Sélectionner les variétés selon son climat
Toutes les variétés anciennes ne s’épanouissent pas dans chaque région. Il est conseillé de se rapprocher de jardiniers locaux ou de pépinières pour connaître celles qui prospéreront dans votre environnement spécifique.
- Pour le Nord de la France : privilégiez des variétés précoces comme la Précoce de Quimper ou la Stupice
- Pour le Sud : les variétés italiennes telles que la San Marzano ou la Cœur de Bœuf sont à favoriser
- Pour les zones humides : choisissez des variétés résistantes au mildiou, comme la Fournaise ou la Matt’s Wild Cherry
Pratiques de culture adaptées
Les tomates anciennes prospèrent souvent dans un sol riche en éléments organiques et bien drainé. Contrairement à certaines idées reçues, elles ne requièrent pas nécessairement davantage d’attention que les variétés modernes, mais plutôt une méthode de culture différente.
- Espacer les plants (minimum 70 cm) pour favoriser une bonne circulation de l’air et ainsi limiter les maladies
- Utiliser un paillage dense pour conserver l’humidité du sol, réduisant ainsi les besoins en irrigation
- Éviter les tailles sévères : de nombreuses variétés anciennes n’apprécient pas les tailles trop drastiques
- Préférer le compost mûr aux engrais chimiques
S’approvisionner en ces variétés rarissimes
Face à l’engouement croissant pour les tomates anciennes, de nombreuses pistes d’approvisionnement se sont ouvertes, tant pour les plants que pour les semences.
Acheter des plants ou des graines
Les jardiniers ont plusieurs options à leur disposition :
- Les foires aux plantes et trocs de graines, devenus courants au printemps
- Les pépinières spécialisées, telles que Le Biau Germe, Germinance ou Graines del Païs
- Des associations comme Kokopelli ou Semences Paysannes, qui offrent des catalogues variés
- Les jardineries, qui élargissent leur choix face à la demande effrénée
Pour les novices, commencer par des plants achetés est souvent la solution la plus simple. Les jardiniers expérimentés pourront s’initier à la production de leurs propres semences, participant ainsi à la sauvegarde de ce patrimoine culinaire.

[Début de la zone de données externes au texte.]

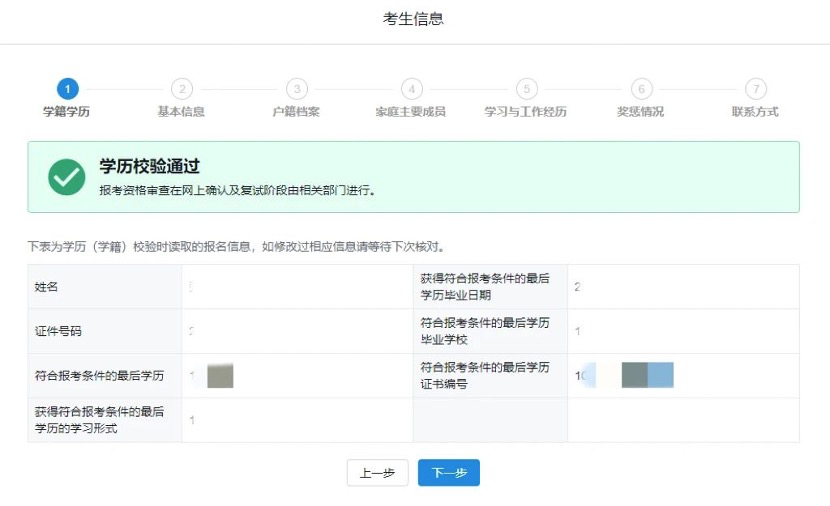Go to the 奖惩情况 step label
Image resolution: width=830 pixels, height=506 pixels.
pyautogui.click(x=640, y=112)
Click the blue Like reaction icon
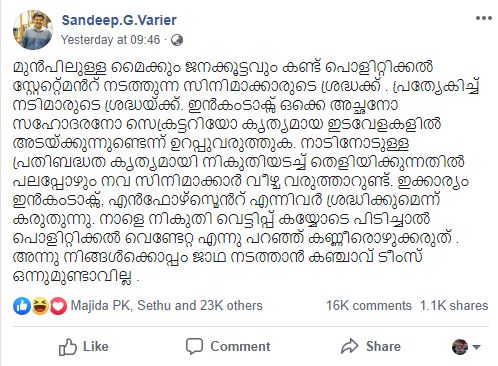 (x=22, y=306)
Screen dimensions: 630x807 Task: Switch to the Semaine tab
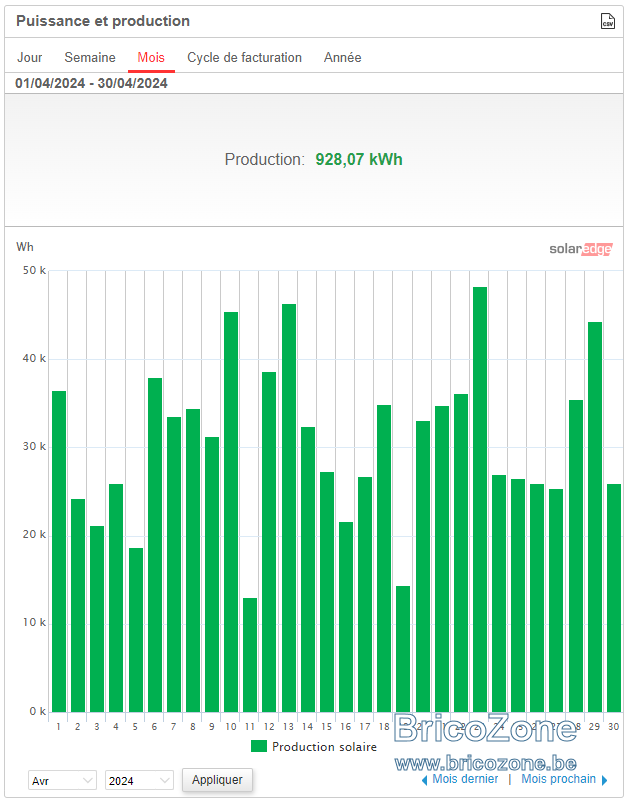(x=90, y=57)
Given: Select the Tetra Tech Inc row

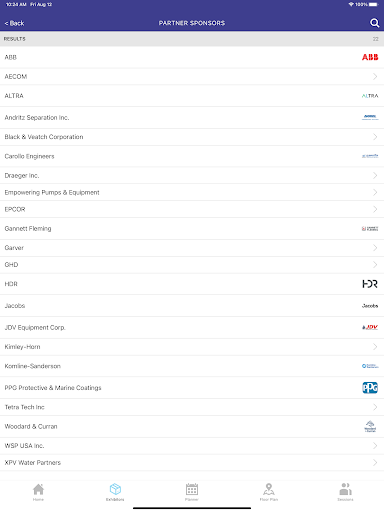Looking at the screenshot, I should (x=192, y=407).
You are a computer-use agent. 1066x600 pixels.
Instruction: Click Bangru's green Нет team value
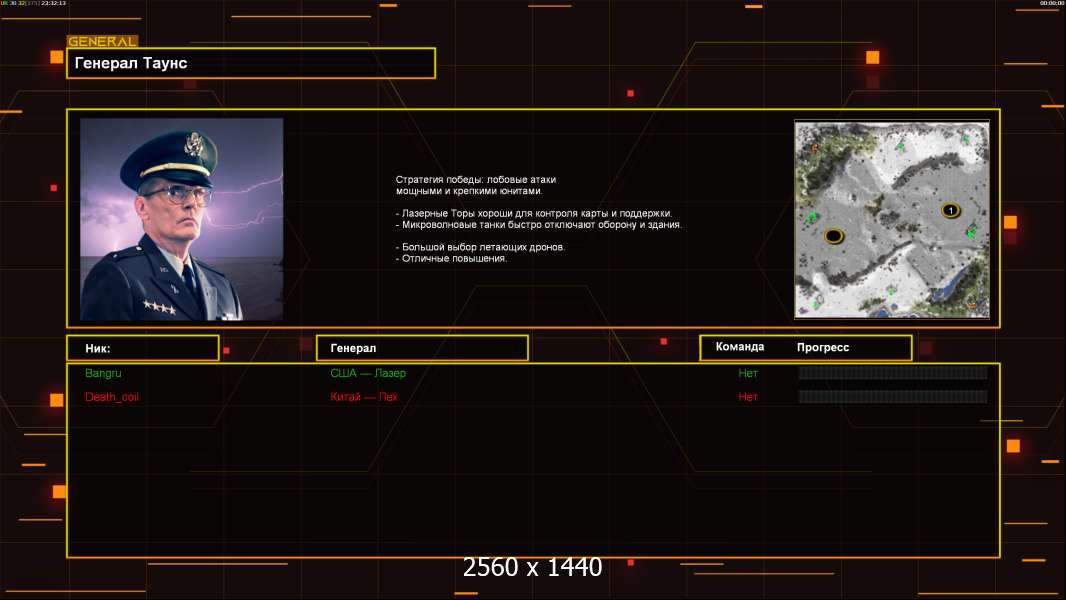tap(748, 373)
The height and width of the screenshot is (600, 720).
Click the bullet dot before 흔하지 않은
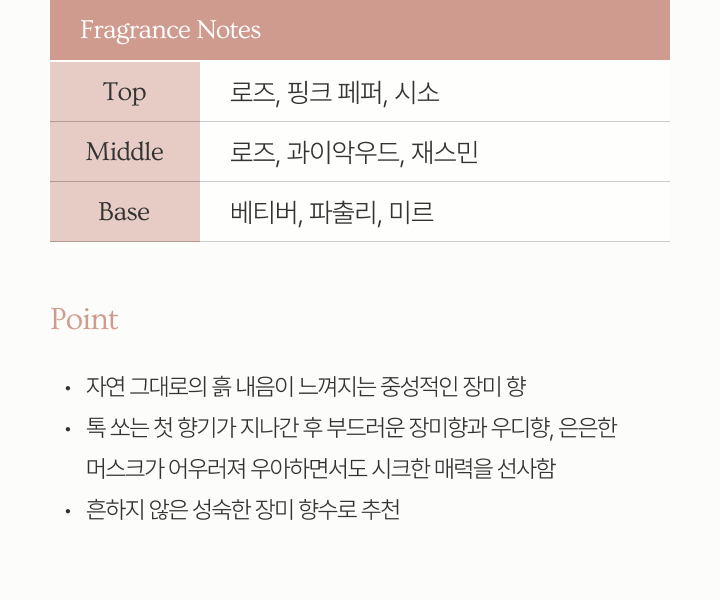67,512
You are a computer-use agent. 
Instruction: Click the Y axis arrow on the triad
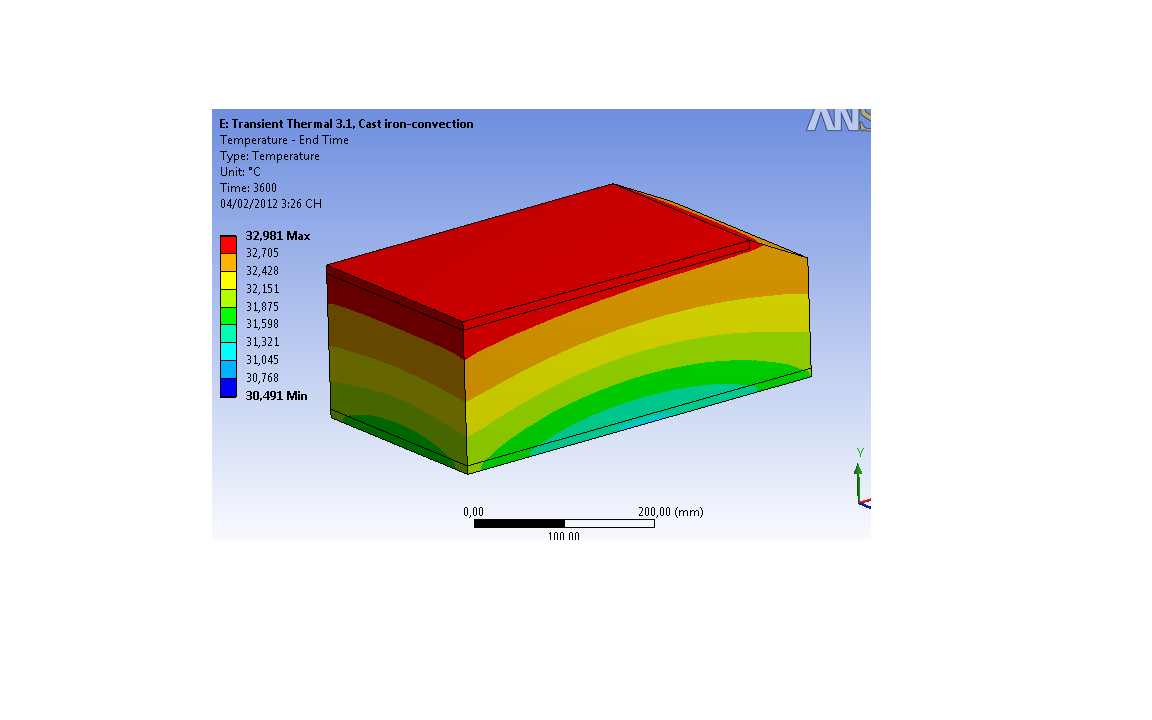click(x=859, y=472)
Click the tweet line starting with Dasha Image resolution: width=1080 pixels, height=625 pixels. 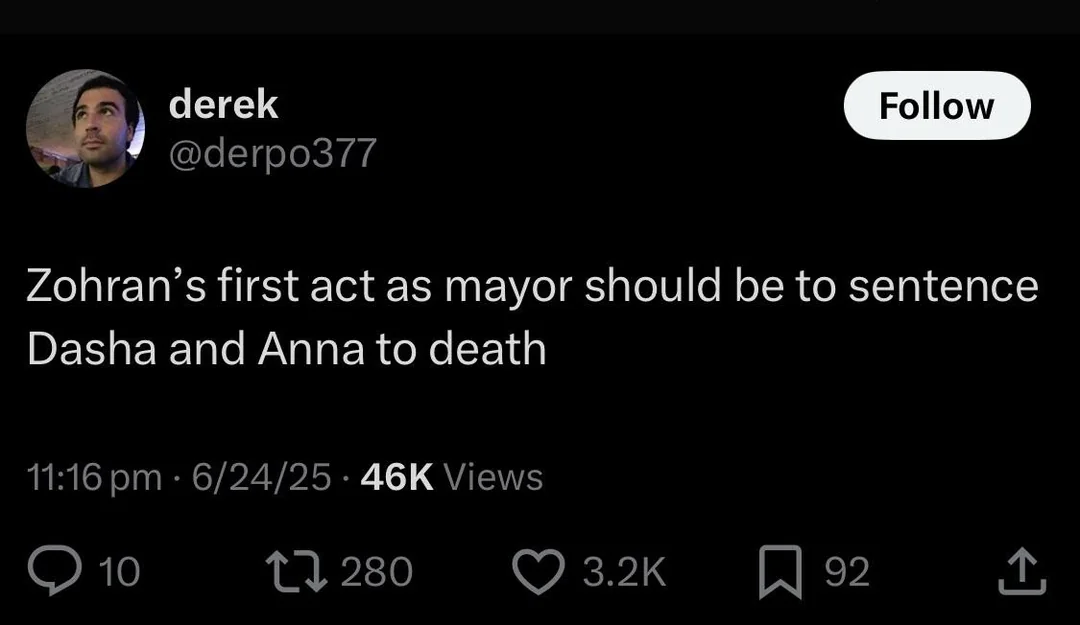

Techniques de récolte des graines
Un des grands avantages des variétés anciennes réside dans leur capacité à se reproduire fidèlement, contrairement aux hybrides F1. Récolter ses propres graines non seulement permet de réaliser des économies, mais permet également de sélectionner les plants les mieux adaptés à votre jardin.
La méthode est simple : choisissez des fruits bien mûrs d’une plante vigoureuse et productive, récupérez les graines, éliminez le gel qui les entoure en les lavant, séchez-les soigneusement, puis rangez-les dans un endroit frais et sec jusqu’au printemps suivant.
Les tomates anciennes incarnent bien plus qu’une simple tendance passagère. Leur retour sur nos tables et dans nos potagers évoque une reconnexion avec notre héritage culinaire et une approche plus durable et résiliente du jardinage. Grâce à leur rusticité, leur générosité et leur goût inébranlable, ces variétés oubliées nous rappellent que la diversité est une source non seulement de plaisir gustatif, mais également une garantie pour notre sécurité alimentaire future. Dans un contexte où les défis climatiques se font de plus en plus pressants, ces anciennes variétés pourraient bien constituer les tomates de demain.